On Saturday Night Live’s season premiere a few weeks ago, the Levi’s® brand was featured in a spoof ad poking fun at the “woke” movement and promoting jeans that don’t conform to gender or body labels.
“Defining someone by their style? That’s offensive,” say SNL cast members, along with host Ryan Gosling, all dressed in voluminous balloon pants.
“That’s why Levi’s® Wokes have no style,” says Pete Davidson. “They fit everybody … because they fit nobody.”
The spot isn’t the first time SNL has spoofed Levi’s® — or the first time our brands have been the subject of television humor.
In the early 1990s, SNL created a fake commercial for a three-legged “Leevi’s” jean. The spot includes Adam Sandler, David Spade, Chris Rock and others playing basketball, dancing, skateboarding and smoking in their three-legged jeans, unfazed by the superfluous denim leg.
In 1991, LS&Co.’s other iconic brand, Dockers®, became the subject of a joke in Seinfeld. At the time, the brand was running TV ads featuring men in Dockers® talking about everything from weekend plans to sports. In the Seinfeld episode, Jerry, dressed in khaki pants, sits next to a date on the couch of his New York apartment. “Are those cotton Dockers?” she asks, going on to say that she likes the clever ads.
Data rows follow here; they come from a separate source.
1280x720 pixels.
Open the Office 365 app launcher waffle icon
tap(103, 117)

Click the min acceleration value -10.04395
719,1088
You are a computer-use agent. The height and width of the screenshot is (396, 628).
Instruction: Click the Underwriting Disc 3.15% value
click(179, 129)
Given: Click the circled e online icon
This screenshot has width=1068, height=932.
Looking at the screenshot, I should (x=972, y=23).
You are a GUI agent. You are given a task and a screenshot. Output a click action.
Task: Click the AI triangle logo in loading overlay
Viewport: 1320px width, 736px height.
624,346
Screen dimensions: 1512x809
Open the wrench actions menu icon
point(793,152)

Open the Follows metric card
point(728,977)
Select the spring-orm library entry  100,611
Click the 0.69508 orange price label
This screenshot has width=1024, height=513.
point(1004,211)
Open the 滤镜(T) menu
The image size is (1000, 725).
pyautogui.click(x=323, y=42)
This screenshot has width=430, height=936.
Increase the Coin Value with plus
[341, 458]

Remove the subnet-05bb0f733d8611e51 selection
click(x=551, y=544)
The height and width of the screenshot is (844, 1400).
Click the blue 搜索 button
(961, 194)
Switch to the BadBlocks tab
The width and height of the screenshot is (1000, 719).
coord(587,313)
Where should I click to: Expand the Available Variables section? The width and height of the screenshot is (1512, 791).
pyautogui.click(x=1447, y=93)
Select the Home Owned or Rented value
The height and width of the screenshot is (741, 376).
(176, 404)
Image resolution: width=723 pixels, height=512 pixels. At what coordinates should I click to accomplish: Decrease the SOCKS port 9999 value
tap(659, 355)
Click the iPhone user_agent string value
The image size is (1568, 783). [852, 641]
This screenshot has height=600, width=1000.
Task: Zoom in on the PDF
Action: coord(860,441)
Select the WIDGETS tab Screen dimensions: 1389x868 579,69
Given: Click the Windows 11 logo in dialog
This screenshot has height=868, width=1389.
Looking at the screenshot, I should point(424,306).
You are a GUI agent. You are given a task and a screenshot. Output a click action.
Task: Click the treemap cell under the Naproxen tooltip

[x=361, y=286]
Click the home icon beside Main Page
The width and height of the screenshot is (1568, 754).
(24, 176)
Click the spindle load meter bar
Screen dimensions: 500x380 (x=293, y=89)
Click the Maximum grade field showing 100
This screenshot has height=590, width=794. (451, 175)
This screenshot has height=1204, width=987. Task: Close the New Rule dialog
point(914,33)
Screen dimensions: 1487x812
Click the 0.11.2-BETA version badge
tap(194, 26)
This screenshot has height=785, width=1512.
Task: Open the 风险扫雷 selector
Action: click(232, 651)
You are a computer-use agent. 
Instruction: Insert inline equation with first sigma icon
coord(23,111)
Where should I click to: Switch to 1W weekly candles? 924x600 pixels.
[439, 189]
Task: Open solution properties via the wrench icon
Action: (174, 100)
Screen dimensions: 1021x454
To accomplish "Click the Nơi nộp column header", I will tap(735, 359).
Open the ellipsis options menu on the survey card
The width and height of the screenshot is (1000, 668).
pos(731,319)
Jerry, on the other hand, can’t understand how she could like a commercial where the guys are just standing around talking. “And what does it have to do with the pants?” he asks. “They’re talking about nothing.” Of course, the irony is that Seinfeld is often considered a show about nothing.
By 1998, The Simpsons would reveal that family patriarch Homer Simpson is a Dockers® man. In one episode, Homer becomes a hippie inspired by a revelation about his middle name. As he tests out his new life, Marge brings her husband a bag with a pair of Dockers® khaki pants as a backup to his communal wardrobe. “Not in front of the hippies, Marge,” Homer says.
So why welcome the jokes? To us, it’s all just a part of being at the center of culture. As Levi’s® Chief Marketing Officer Jennifer Sey told the San Francisco Chronicle after the latest SNL spot, “We’re thrilled to be included in the fun. We strive to put our brand at the center of things. When you do that successfully, ‘SNL’ might spoof you. We love it.”